Now, back to the review.

Coming off the double high that was Last Stand of the Wreckers and Chaos Theory, it’s fair to say that James Roberts had a lot of goodwill going his way from the IDW community. Showing a knack for good dialogue and taking interesting angles on Cybertronian culture, Roberts was a breath of fresh air over pretty much all of the previous writers. Only Furman (imo) came close to Roberts for creating a universe that felt so connected and well thought out.

More than Meets the Eye #1 is a very good start to the series. Setting out the tone and setting up many future plotlines, both big and small it’s a nicely dense read with much going on but not so much that it doesn’t leave an impression. Dialogue based moments are well paced and have a point and the action scene of the issue (the Whirl / Cyclonus) smackdown runs through the issue in a nice, organic way. It’s all tied nicely together as all the individual plots of the issue converge with the departure of the Lost Light. We get introductions to new characters like Swerve & Brainstorm, and refreshers for those who have already been featured such as Rodimus and Ratchet.

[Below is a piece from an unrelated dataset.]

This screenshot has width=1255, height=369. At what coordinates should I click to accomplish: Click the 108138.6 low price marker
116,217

What’s interesting about Roberts's work, and much more so here than either LSOTW or Chaos Theory, is that there is nearly always a veneer of humour. Most characters have a sense of wit – some more than others – and while some have applauded it’s “humanising” of the Transformers, it can equally be argued that it can feel out of place. Thankfully, all the smirks are in the right place here. Tailgate's toaster-like damage report (see Red Dwarf), Whirl's perverse but humorous speech to his audience of deceased Sweeps, Swerve's banter with Red Alert – all well done and deserving of their place in the issue. Humour works well within the MTMTE world and doesn’t often feel forced. Where one might call foul is with Ultra Magnus. Yes, the visor gag is clever and funny but is Magnus the character you want to do this with? Maybe it would have been better with Red Alert. Or maybe it’s leading to something else…

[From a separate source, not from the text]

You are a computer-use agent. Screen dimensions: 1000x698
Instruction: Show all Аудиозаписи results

Overkill on humour or not, Roberts's writing style feels fresh compared to the previous writers. But a nod must go to the art time for giving MTMTE a real distinct style. Nick Roche’s stylistic approach won't be to everyone’s taste, but it does mean that every robot has a distinct character. And it’s complimented wonderfully by Josh Burcham’s lovely washed out colours. Combined with the writing, the art creates an atmosphere and vibe that goes beyond the norm for a Transformer comic.

Sadly, things could suffer with the news that Alex Milne will be taking over from issue 2 onwards. Is the artist behind the works of art Megatron: Origins and Drift up to the task? The cover preview (a very Alex Rodimus, complete with Alex Milne Face™) would indicate no, but let us see what issue 2 brings us.

A wonderful, dense first issue then, setting up numerous plot points and establishing a good cast of characters, More than Meets the Eye is confident and intriguing. Great Stuff.